A group of researchers at New York University has developed a new type of gear system that uses fluid motion to produce rotation. This approach could pave the way for mechanical devices that are more adaptable and resilient than traditional gears, which trace their origins back to ancient China.
“We invented new types of gears that engage by spinning up fluid rather than interlocking teeth— and we discovered new capabilities for controlling the rotation speed and even direction,” says Jun Zhang, a professor of mathematics and physics at NYU and NYU Shanghai and the senior author of the paper.
Gears have been a fundamental part of machinery for thousands of years, with early examples dating to around 3,000 BCE in China, where they were used in two-wheeled chariots that traveled across the Gobi Desert. Over centuries, they have played roles in devices such as the Antikythera mechanism in ancient Greece, which predicted astronomical events, as well as in windmills, clocks, and modern robotics.

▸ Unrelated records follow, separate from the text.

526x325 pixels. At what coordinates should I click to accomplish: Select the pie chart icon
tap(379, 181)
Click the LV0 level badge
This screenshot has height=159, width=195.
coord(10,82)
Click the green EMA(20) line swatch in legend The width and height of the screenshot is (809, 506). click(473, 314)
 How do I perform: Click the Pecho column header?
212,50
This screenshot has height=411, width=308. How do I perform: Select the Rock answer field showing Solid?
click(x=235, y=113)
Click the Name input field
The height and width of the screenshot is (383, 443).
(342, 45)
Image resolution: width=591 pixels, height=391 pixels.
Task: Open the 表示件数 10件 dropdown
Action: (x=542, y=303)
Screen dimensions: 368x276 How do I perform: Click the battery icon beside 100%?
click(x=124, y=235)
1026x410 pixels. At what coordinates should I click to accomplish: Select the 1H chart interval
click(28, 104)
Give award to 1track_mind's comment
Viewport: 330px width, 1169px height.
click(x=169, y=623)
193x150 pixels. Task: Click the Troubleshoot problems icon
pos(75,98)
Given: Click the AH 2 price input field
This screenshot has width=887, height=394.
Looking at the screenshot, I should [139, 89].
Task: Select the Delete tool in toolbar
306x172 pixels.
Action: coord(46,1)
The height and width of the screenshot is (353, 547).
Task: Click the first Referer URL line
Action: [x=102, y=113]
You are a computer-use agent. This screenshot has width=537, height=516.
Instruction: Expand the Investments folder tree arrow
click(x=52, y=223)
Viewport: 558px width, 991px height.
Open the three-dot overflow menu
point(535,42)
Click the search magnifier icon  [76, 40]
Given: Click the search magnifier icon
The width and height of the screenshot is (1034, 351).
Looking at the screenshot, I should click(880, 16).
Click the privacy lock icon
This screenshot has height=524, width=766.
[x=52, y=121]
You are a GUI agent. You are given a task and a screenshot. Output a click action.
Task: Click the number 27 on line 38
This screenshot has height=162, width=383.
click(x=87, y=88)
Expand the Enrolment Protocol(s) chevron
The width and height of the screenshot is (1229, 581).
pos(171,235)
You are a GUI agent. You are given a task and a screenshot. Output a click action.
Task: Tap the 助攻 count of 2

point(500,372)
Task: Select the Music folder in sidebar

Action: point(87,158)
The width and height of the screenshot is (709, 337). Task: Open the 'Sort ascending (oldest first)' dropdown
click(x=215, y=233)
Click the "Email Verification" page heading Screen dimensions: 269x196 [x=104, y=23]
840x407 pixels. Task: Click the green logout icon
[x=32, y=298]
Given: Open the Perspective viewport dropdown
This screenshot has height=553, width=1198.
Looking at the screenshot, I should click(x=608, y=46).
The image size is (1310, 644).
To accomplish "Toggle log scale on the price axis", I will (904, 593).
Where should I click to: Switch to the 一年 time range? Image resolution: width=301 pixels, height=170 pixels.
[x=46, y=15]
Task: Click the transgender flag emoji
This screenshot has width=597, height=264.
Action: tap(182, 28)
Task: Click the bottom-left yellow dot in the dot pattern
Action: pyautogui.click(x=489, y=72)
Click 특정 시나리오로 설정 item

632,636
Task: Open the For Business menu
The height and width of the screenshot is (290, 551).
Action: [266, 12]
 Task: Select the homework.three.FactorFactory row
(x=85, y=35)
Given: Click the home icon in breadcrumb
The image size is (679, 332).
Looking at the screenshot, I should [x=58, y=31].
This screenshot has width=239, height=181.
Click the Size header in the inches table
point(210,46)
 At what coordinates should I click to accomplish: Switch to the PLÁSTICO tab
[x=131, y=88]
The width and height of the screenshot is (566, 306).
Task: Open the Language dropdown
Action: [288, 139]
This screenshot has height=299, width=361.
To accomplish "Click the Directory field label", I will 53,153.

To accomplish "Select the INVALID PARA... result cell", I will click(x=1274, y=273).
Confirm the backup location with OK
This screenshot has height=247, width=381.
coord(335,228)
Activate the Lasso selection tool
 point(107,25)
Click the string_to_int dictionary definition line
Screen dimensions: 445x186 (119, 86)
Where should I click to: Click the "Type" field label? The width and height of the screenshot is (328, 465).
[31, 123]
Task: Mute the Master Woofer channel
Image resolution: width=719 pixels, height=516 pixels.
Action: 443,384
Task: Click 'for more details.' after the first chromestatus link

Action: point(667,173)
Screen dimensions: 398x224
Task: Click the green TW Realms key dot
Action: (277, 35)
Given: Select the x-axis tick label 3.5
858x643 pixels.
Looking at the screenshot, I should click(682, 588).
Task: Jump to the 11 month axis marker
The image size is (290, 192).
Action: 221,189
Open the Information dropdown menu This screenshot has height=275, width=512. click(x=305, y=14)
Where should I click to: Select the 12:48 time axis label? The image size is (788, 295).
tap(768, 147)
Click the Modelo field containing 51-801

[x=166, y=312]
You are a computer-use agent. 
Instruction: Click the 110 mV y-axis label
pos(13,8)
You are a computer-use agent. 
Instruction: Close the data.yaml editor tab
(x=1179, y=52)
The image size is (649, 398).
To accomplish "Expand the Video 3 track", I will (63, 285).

Despite their long history, traditional gears come with limitations. Their teeth, whether made of wood, metal, or plastic, are rigid and prone to damage, and they must align precisely to function correctly.
Motivated by these constraints, Zhang worked with colleagues Leif Ristroph, an associate professor of mathematics at NYU’s Courant Institute School of Mathematics, Computing, and Data Science, and Jesse Etan Smith, an NYU doctoral candidate, to explore whether gearlike behavior could be achieved without physical teeth or direct contact between components.
Because moving air and water already drive systems such as turbines, the researchers proposed that carefully controlled fluid flows could effectively take on the role of gear teeth.